Ia juga menegaskan bahwa keberkahan ilmu tidak hanya diukur dari kecerdasan, tetapi dari akhlak dan penghormatan santri kepada guru. “Ilmu tidak akan masuk ke hati yang kotor. Hormat kepada guru adalah kunci keberkahan pengetahuan,” tegasnya.
Dalam penjelasannya, Menag mengaitkan tradisi pesantren dengan kisah Nabi Musa dan Khidir dalam Surah Al-Kahfi. Ia menyebut bahwa pertemuan keduanya menggambarkan pertemuan antara dua sumber ilmu, yaitu nalar dan intuisi.
“Di Barat, ilmu berkembang dari logika.

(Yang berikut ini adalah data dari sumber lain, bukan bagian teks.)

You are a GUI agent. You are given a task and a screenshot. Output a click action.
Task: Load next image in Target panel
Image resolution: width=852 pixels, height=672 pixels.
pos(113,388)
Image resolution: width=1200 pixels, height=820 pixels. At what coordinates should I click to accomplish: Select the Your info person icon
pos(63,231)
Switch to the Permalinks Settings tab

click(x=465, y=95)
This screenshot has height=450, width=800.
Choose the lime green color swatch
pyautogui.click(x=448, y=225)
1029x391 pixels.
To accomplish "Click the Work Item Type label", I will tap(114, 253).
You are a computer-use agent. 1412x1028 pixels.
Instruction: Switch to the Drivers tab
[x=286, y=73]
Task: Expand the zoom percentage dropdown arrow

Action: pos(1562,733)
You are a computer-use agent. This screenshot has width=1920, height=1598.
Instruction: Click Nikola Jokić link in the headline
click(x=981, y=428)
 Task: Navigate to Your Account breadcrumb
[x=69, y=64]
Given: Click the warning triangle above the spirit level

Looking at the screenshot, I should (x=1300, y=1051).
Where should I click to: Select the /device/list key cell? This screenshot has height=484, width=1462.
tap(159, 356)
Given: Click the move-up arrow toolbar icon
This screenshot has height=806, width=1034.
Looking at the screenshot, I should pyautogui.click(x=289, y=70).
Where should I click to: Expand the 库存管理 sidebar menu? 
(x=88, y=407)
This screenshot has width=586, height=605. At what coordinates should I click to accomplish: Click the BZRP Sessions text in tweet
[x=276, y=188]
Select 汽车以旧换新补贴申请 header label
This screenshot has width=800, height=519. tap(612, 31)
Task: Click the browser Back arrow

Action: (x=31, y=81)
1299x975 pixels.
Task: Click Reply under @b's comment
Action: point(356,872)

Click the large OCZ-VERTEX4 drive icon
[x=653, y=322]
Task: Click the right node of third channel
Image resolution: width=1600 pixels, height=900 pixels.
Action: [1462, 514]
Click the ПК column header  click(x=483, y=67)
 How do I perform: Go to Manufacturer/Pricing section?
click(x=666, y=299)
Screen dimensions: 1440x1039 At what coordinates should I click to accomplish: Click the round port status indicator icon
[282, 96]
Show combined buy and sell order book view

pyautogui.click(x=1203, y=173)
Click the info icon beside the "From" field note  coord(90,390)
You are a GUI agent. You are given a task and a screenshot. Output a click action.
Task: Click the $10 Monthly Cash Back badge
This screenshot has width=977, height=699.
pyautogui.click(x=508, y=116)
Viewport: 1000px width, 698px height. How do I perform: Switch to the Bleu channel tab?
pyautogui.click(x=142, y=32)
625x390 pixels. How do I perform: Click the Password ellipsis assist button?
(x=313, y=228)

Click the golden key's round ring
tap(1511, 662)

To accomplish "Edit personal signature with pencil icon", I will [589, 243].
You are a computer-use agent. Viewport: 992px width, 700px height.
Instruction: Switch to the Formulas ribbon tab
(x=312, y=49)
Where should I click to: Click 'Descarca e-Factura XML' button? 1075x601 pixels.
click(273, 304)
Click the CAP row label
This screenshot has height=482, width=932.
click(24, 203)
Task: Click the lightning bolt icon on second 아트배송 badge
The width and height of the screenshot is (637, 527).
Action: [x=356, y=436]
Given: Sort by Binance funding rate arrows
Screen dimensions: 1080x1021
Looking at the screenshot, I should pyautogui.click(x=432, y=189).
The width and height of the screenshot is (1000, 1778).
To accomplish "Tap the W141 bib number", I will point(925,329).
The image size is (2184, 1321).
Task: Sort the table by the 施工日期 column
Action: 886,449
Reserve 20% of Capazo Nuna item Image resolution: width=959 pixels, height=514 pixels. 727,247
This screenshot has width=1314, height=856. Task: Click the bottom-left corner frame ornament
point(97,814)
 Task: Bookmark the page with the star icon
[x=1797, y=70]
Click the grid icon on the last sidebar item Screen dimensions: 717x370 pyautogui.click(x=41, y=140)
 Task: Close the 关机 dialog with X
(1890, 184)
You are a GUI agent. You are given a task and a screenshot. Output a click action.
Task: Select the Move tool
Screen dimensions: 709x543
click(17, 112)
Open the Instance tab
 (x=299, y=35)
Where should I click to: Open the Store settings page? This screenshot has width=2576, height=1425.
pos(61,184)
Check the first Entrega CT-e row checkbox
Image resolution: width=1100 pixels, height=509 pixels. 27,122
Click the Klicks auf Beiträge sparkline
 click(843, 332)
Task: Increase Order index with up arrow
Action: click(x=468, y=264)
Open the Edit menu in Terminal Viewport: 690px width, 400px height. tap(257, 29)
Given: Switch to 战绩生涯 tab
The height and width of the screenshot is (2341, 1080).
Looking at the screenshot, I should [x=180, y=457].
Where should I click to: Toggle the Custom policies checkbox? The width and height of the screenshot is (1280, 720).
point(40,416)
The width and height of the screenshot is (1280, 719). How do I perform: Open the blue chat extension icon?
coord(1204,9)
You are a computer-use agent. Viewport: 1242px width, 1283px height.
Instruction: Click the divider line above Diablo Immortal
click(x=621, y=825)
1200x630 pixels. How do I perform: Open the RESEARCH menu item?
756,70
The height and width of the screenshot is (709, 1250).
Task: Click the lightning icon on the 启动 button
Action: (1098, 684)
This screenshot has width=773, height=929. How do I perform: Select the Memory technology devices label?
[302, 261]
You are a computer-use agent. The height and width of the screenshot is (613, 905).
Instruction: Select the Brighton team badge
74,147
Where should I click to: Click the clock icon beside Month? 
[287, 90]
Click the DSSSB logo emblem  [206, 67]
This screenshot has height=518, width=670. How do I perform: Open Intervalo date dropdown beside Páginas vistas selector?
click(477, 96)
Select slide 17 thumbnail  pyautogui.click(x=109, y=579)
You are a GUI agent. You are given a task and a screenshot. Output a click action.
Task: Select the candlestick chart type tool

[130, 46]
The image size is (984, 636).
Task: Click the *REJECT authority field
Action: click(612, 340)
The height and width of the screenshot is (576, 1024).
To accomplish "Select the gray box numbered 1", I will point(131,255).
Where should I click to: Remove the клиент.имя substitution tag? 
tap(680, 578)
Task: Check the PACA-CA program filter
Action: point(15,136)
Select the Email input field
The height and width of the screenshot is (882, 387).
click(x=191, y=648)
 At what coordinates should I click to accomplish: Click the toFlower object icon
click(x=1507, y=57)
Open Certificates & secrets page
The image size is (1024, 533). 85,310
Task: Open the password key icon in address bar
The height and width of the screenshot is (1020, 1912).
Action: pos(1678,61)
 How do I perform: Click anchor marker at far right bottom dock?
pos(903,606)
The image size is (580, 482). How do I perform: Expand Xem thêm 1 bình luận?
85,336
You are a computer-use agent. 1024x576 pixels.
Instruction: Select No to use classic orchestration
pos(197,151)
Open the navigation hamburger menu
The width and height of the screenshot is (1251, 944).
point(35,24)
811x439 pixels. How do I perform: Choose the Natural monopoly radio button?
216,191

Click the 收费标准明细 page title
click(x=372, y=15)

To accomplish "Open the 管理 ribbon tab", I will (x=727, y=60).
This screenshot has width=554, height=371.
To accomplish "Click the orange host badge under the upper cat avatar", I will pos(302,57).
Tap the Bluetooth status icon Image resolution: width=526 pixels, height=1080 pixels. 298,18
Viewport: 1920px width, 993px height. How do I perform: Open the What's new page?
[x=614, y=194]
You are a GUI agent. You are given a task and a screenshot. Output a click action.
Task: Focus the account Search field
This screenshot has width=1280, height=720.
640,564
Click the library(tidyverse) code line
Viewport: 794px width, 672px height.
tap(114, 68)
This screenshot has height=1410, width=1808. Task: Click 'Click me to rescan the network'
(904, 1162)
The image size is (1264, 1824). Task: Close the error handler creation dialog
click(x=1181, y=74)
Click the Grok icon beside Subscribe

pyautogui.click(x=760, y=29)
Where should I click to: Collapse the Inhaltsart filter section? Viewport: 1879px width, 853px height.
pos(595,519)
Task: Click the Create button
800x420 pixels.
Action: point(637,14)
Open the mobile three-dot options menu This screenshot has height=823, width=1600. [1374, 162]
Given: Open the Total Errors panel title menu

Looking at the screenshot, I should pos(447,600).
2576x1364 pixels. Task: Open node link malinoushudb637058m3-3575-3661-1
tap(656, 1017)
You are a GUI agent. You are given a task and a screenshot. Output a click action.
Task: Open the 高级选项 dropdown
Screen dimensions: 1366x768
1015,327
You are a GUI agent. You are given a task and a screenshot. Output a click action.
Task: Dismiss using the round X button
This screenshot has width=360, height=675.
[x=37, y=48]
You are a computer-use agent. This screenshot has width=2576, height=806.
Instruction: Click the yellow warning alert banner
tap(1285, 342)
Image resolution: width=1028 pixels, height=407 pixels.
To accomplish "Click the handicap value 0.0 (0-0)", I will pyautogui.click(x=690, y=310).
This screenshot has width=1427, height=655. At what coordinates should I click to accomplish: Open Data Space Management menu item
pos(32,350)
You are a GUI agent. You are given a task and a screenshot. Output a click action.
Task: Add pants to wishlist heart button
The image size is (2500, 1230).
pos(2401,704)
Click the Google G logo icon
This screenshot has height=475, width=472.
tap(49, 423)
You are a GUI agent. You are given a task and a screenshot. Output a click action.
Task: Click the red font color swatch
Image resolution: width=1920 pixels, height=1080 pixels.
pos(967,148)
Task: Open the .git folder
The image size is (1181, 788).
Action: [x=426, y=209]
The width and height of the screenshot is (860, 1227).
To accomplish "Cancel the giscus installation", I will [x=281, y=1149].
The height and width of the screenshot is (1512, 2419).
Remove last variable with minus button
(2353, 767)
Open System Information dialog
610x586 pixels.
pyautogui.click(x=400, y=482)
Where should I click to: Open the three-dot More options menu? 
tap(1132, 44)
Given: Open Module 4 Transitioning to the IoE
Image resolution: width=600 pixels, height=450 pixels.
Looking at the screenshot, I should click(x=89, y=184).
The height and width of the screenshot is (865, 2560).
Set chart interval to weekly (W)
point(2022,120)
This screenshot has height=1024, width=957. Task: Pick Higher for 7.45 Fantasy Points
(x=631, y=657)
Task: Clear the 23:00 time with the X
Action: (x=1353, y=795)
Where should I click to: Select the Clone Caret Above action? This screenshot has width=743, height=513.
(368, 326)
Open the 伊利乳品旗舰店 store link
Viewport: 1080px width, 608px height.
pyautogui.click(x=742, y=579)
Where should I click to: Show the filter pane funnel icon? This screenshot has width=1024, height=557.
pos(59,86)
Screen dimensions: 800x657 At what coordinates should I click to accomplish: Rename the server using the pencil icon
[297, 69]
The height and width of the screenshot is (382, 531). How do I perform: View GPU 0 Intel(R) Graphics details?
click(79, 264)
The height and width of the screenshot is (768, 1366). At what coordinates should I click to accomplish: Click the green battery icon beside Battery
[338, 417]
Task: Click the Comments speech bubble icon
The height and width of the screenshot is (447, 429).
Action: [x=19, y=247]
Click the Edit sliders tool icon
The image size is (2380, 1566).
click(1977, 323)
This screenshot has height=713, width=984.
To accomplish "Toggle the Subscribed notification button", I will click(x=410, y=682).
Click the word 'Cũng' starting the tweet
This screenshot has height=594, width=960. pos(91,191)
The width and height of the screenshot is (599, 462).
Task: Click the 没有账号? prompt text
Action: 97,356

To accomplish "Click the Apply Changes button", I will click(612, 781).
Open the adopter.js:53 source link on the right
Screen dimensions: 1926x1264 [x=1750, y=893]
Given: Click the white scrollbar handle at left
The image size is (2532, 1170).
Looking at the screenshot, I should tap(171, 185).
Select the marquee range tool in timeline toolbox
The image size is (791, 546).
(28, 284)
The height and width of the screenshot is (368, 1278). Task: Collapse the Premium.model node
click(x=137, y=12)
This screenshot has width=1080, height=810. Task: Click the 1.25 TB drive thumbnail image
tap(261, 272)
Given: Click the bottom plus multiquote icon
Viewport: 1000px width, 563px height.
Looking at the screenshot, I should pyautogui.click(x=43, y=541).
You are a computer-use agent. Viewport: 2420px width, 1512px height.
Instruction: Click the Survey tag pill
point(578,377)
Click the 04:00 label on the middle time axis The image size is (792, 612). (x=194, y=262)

Di Timur, ilmu tumbuh dari rasa. Pesantren adalah sintesis keduanya, tempat di mana akal dan spiritualitas berjalan seimbang,” jelasnya.
Menurut Menag, keunggulan pesantren terletak pada kemampuannya menjaga keseimbangan antara rasionalitas modern dan nilai-nilai ilahiah. Karena itu, pesantren menjadi benteng moral di tengah tantangan globalisasi dan digitalisasi.
Dalam kesempatan itu, Menag turut memaparkan gambaran terkini mengenai ekosistem pendidikan pesantren di Indonesia yang semakin berkembang pesat. Secara keseluruhan, Indonesia kini memiliki lebih dari 12,6 juta santri yang tersebar dari Sabang hingga Merauke, dengan lebih dari 42 ribu pondok pesantren dan lebih dari 100 ribu madrasah, sebuah potensi besar yang bukan hanya mencerminkan kekuatan pendidikan Islam, tetapi juga daya spiritual dan sosial bangsa.